Carlos invited us up to watch as he made his dish. He explained that normally they would use clay pots instead of steel. Other than that, he was able to find all the ingredients for his dish at the Shepherd’s Bush Market which he was very surprised but genuinely ecstatic and pleased about. The dish was incredibly colourful – tomatoes, coriander, peppers, garlic, lime, cinnamon. This variety, he told us, is something Brazilians expect in their food. According to Carlos, they would not react favourably to a dish that is “too white or yellow.” They love colour in their dishes and this meal was a prime example.
Throughout the demonstration Carlos gave us tips on how to cook our own food in a more Brazilian fashion. Perhaps we should try frying a bit of onion and garlic in the rice pan before adding the water and rice to boil. This method allows the rice to absorb the flavours and adds to the depth of any dish it is coupled with. He explained that at home, a mother cooking a meal will cook the main dish first and then use some sauce from that dish in the side-dish to tie them together; which he also did with our meal. A new Brazilian trend around wine is also emerging. It is becoming popular to drink dinner wines made from two or more varieties of grapes. Carlos made sure to tell us that the three-grape wine, Cabernet Sauvignon Carmenere from Chile, is his favourite of this style and gave us each a small taste to enjoy with our lunch.

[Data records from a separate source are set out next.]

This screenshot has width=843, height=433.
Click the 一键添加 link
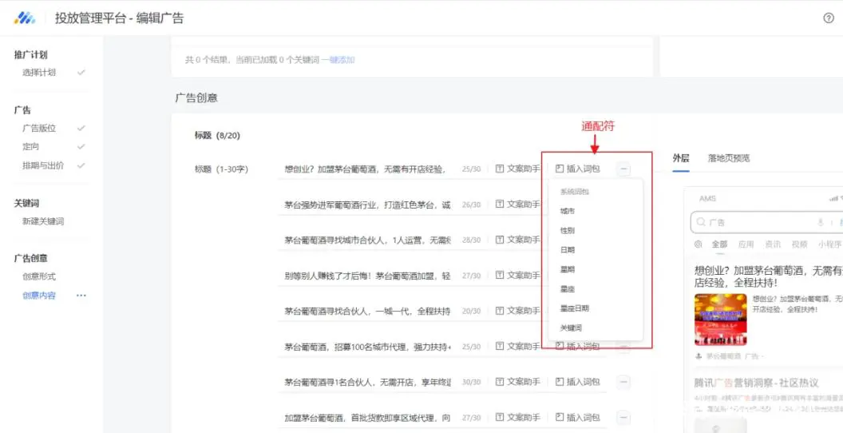pyautogui.click(x=338, y=60)
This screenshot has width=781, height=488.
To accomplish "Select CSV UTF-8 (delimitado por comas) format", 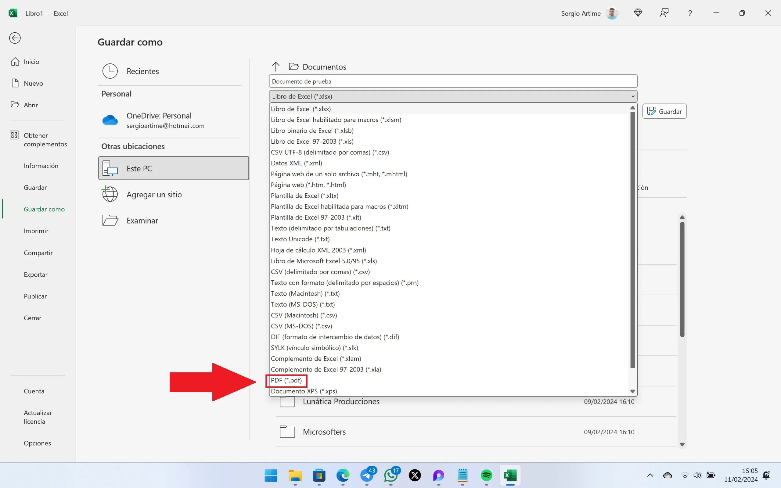I will tap(330, 152).
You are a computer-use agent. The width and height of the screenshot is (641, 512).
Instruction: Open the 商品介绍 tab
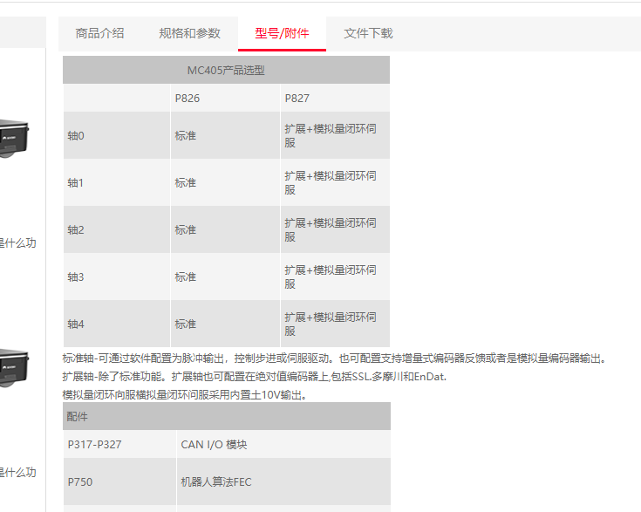99,33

Carlos is currently writing his PhD thesis on Japanese food in Brazil. He travelled to twenty-six regions in Japan and thirty-four regions in Brazil to interview Japanese people about their cooking. His main question for them was, “What did you do when you moved to Brazil and could not get your traditional ingredients.” From this he is studying the effects of migration on cuisine and compiling a cookbook of Japanese recipes using Brazilian ingredients.

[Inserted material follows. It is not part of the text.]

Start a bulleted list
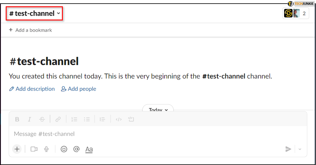 click(x=87, y=119)
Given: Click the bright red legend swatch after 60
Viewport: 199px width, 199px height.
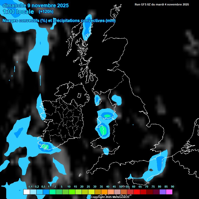Looking at the screenshot, I should 137,192.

In his words Brazil has experienced years and years of culinary infusions and this “infusion has become confusion.” He does not look on this as a threat to Brazilian tradition however. He embraces the global influences and is interested in finding ways of blending the Brazilian tradition with new tastes and textures. Carlos’ passion and enthusiasm for understanding his country’s tastes made the lecture incredibly interesting-and the wonderful meal made the event even better. As I listened to the seminar I realized that in my Latin American studies so far I have not even considered the impact of colonization, independence, immigration and globalization on the foods of nations. Hearing Carlos highlight these trends and embrace the many cultures of Brazil was truly enlightening.